'''

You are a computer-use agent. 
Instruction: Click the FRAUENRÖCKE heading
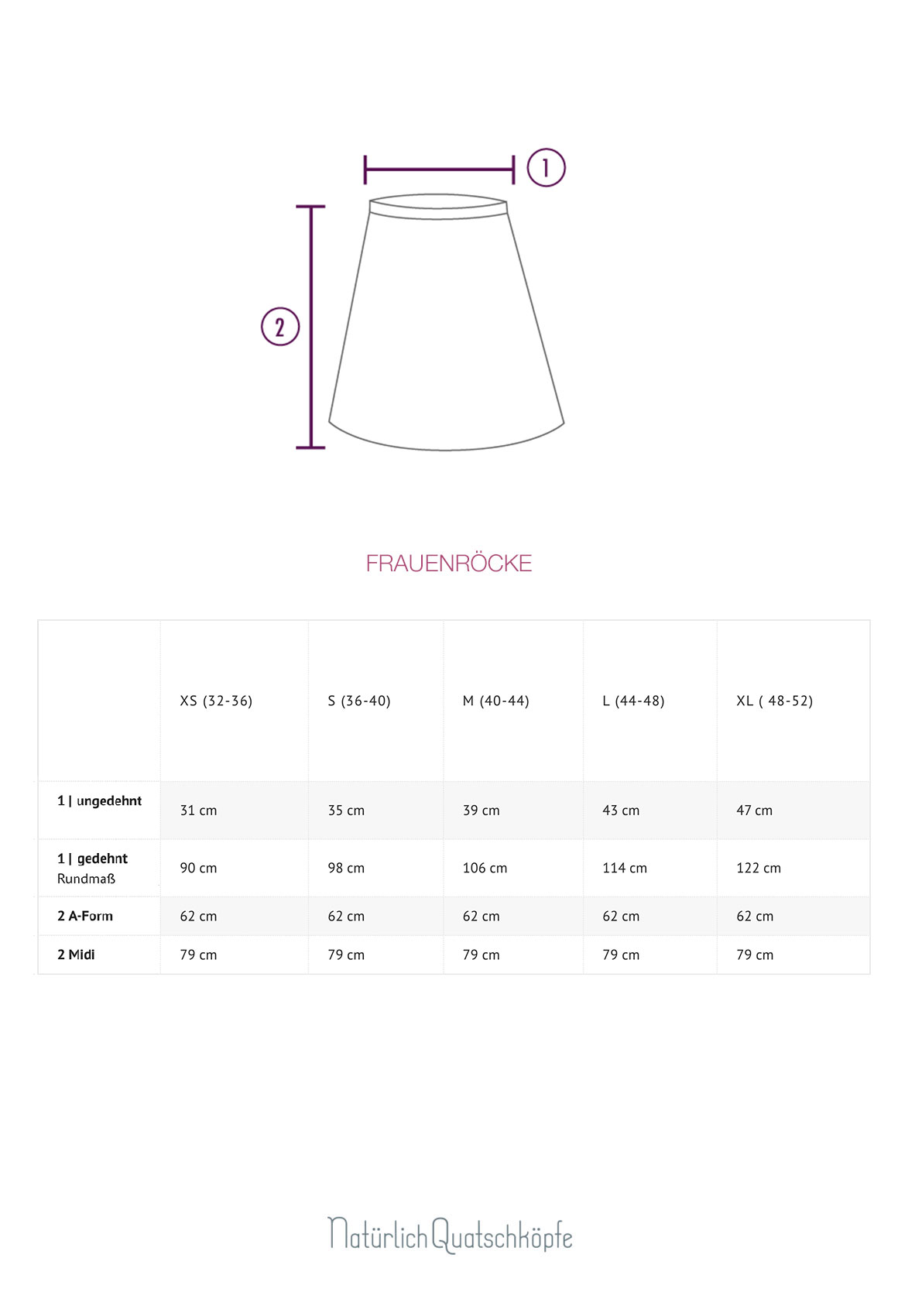(x=449, y=563)
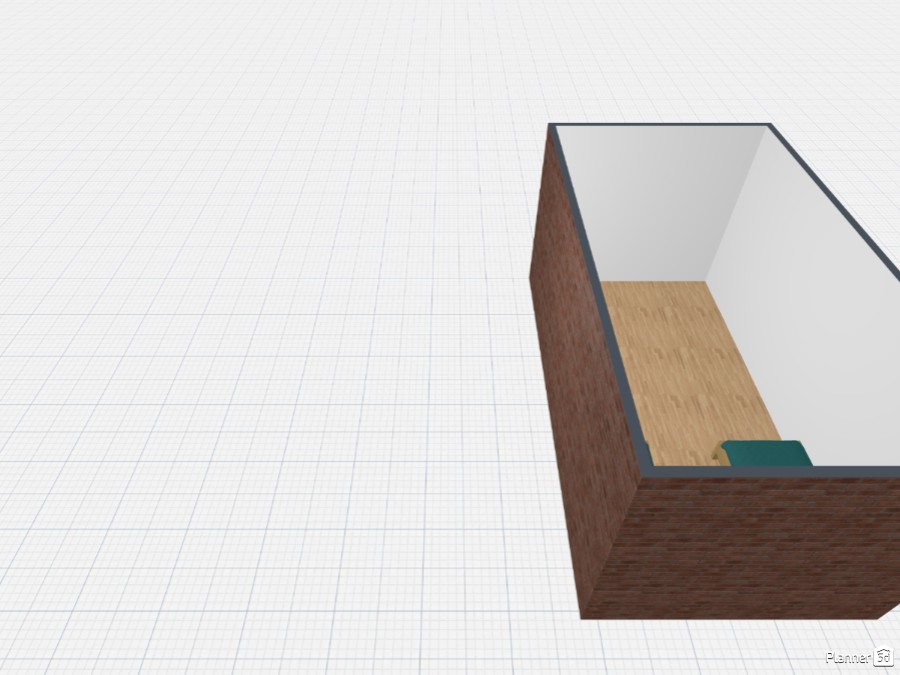Click the Planner 5D house logo icon

883,657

'''

» **TASK**
The response must match the listing exactly, except that pictures are removed.

» **SOLUTION FOR THIS TASK**
You are a computer-use agent. 
Instruction: Click the FRAUENRÖCKE heading
(x=449, y=563)
Click the Planner 5D house logo icon

883,657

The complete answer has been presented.